International career
- Years: Team / Apps / (Points)
- 2012–2018: France / 65 / (5)

= Yoann Maestri =

French rugby union player (born 1988)

Yoann Maestri (/fr/; born 14 January 1988) is a former French rugby union international player who played for Toulon, Toulouse, and Stade Français all in the Top 14.

==Career==
Maestri first began playing rugby for RC Carqueiranne-Hyères, before playing for Toulon professionally from 2006 in the 2006–07 Rugby Pro D2 season. However, he continued to play for RC Carqueiranne-Hyères as he was not selected at all in his debut season. In made his Toulon debut during the 2007–08 Rugby Pro D2 season, starting against AS Béziers Hérault on 28 October 2007. He went on to play a further 18 matches, 12 of which were starting positions. He helped the side to promotion to the 2008–09 Top 14 season, of which made sure Toulon participated in the 2008–09 European Challenge Cup. During Toulon's first season in the Top 14, Maestri played in 25 of the 32 matches that season, and his efforts and stand out performances kept Toulon in the Top flight division. He was later signed by the then French giants Toulouse for the 2009–10 Top 14 season. In his debut season with Toulouse, he made it all the way to the semi-final, losing to the eventual champions Perpignan 21–13. He was also part of the Toulouse side that won the 2010 Heineken Cup Final, beating Biarritz, 21–19 at the Stade de France. In the 2010–11 Top 14 season, Yoann earned his first French Top 14 title, having beaten Montpellier 15–10.

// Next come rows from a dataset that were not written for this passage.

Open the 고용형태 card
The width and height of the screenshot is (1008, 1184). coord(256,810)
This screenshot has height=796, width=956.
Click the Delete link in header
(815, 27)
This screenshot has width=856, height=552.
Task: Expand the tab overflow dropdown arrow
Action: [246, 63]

In January 2012, he was one of two uncapped players in the France national team for the 2012 Six Nations Championship. He earned his first cap on 4 February against Italy, with France running out 30–12 victors, but finishing 4th in the overall table. He was a regular face in the French camp, haven been named in every squad since his debut, and was only been named as a sub three times – one of which was his first test cap.